╭─ GIVEN PASSAGE

# Ridgid CS6 Monitor



## plungerboy (Oct 17, 2013)

Hi Guys

I'm considering buying the ridgid CS6 and I wanted to know from anybody that owns one if they like it or not. I am tired of dragging my old school CRT monitor.
So far the best price I can find is $2100.00 local

Does it have good image quality, easy to use, battery last long,etc.


----------



## Shoot'N'Plumber (Apr 27, 2013)

Well I have one myself, I'm sure it would work better if I actually had the camera to go with it though!


----------



## stecar (Mar 18, 2012)

Wait for Gear, he has it and speaks highly of it.


----------



## Nevada Plumber (Jan 3, 2009)

I purchased my CS6 a few months ago and have been extremely happy with it. The image quality is very nice and it is great how portable it is. 

I purchased mine from that AJ Coleman store in Chicago that keeps getting mentioned on this site. I got a better price than the low price you mentioned. I was very happy with the service I got from Kirk.


----------



## gear junkie (Jun 20, 2008)

Yuppers. Got the CS6 and absolutely love this monitor. I wouldn't trade this monitor for anything else. The ridgid hq software is fantastic as well. I think the software has the potential to be a bigger selling asset to a company then their phone number if used to the full potential. 

I gotta say however, I use a homemade holder for my CS6 that isn't commercially available. That allows greater stability and up close viewing which are considered it's only drawbacks. That might make my opinion a little biased. 

Kirk at AJ Coleman is the one to talk to about it. Best service and price bar none(trust me...I've looked)

Here's 2 pics from this morning's jetting job so you can see the image quality.


----------



## sierra2000 (Sep 19, 2011)

I just picked one up yesterday after carrying my big monitor around. I used it today and the picture is great, battery lasts and no more stringing out power cords. I see nothing but advantages over the old one so far.


----------



## Cuda (Mar 16, 2009)

I love my CS6, very light and no flaws wish I had bought 2 when they where on sale.


----------



## Shoot'N'Plumber (Apr 27, 2013)

Cuda said:


> I love my CS6, very light and no flaws wish I had bought 2 when they where on sale.


Yea I bought mine during the spring fling from AJ Coleman when they included the free batteries and charger. I literally saved $680.00 :thumbsup: even though I don't have the camera I figured it would be a solid investment!


----------



## plungerboy (Oct 17, 2013)

gear junkie said:


> I gotta say however, I use a homemade holder for my CS6.
> 
> 
> 
> ...


----------



## gear junkie (Jun 20, 2008)

https://www.ridgidforum.com/forum/m...ocators-handhelds/46290-ram-mount-for-the-cs6


----------



## Unclog1776 (Feb 5, 2013)

Where do you guys buy ridgid cameras from? I've been using Mytana and tired of fixing it


----------



## gear junkie (Jun 20, 2008)

AJ Coleman. (773)728-2400 Ask for Kirk and tell him Ben sent you.


----------



## Unclog1776 (Feb 5, 2013)

Do they work with a financing company? I'd rather not give him my debit card for a 10k purchase?


----------



## gear junkie (Jun 20, 2008)

Not sure, you have to ask them. I buy a ton from them and (knock on wood) I've never had any issues. 

This is some thread drift but you might also want to look into getting a chase ink reward cards. You'll get a ton of points buying camera.

╰─
╭─ PROVIDED RECORDS

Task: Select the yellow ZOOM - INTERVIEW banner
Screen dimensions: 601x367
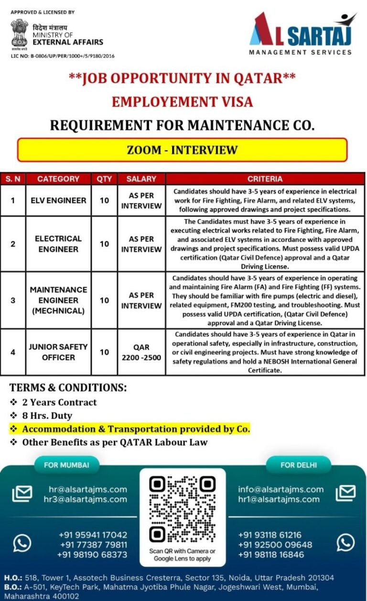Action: click(x=182, y=150)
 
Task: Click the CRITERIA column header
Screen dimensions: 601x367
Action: click(x=265, y=179)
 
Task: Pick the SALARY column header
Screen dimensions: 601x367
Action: click(x=141, y=179)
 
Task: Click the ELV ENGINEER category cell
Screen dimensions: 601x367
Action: click(x=58, y=200)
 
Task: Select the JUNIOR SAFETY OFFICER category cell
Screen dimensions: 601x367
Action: click(x=58, y=352)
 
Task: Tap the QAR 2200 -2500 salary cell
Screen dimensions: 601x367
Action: click(x=141, y=352)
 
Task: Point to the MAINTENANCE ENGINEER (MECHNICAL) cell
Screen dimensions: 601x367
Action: click(x=58, y=300)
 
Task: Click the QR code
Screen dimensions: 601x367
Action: click(x=182, y=508)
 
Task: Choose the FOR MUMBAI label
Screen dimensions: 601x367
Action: click(x=66, y=465)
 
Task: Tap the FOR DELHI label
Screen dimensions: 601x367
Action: click(x=299, y=465)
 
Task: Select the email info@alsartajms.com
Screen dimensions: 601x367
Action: click(x=281, y=489)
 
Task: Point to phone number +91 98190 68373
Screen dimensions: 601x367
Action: click(x=92, y=555)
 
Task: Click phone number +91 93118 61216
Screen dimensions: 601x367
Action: click(x=270, y=535)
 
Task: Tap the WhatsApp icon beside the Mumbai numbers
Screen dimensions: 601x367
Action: click(x=22, y=543)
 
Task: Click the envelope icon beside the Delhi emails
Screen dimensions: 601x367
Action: click(x=345, y=493)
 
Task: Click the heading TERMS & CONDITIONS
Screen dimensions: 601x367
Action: click(x=68, y=387)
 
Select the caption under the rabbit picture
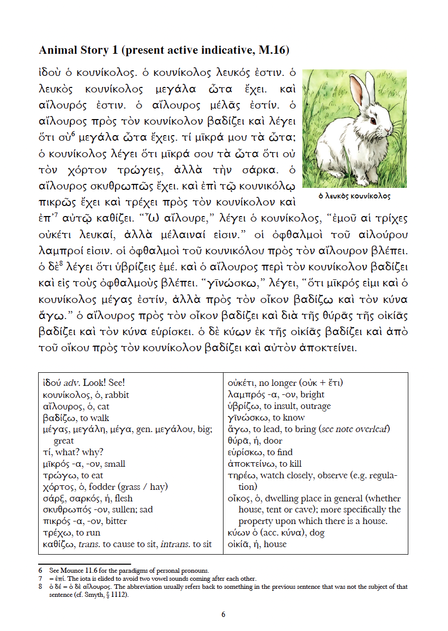(354, 196)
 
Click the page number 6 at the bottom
(223, 614)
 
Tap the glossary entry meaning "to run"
(72, 533)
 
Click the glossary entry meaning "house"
(257, 544)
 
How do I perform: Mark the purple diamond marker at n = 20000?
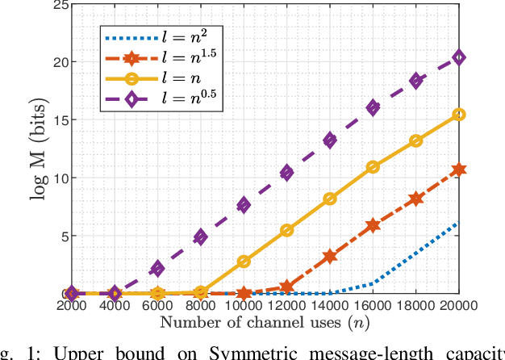(459, 57)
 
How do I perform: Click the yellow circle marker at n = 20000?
(459, 115)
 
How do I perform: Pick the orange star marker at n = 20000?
(459, 170)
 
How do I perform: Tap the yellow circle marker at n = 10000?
(244, 262)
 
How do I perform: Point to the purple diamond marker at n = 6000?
(157, 269)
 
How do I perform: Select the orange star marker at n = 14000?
(330, 257)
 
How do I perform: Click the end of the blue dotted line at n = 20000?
(459, 223)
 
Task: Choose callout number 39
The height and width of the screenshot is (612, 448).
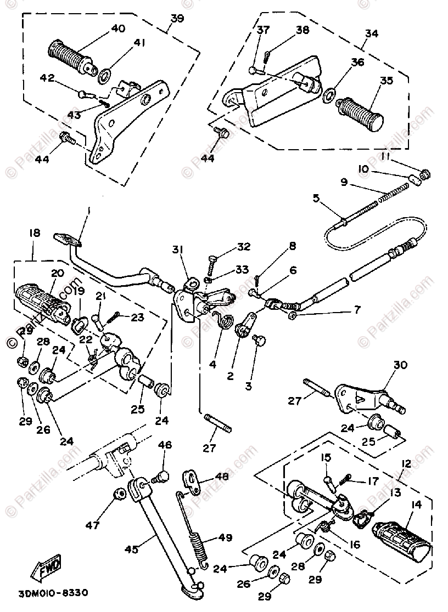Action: tap(177, 18)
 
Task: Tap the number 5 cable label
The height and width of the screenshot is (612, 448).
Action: tap(316, 198)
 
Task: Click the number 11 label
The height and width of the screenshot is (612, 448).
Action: tap(386, 157)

╰─

** GIVEN TASK A **
Write out the forum thread passage from "## Nevada Plumber" to "portable it is.".
** GIVEN TASK B **
According to the forum thread, what was the best local price plungerboy had found for the Ridgid CS6?
None of this material is needed.

** FINISHED ANSWER A **
## Nevada Plumber (Jan 3, 2009)

I purchased my CS6 a few months ago and have been extremely happy with it. The image quality is very nice and it is great how portable it is.

** FINISHED ANSWER B **
$2100.00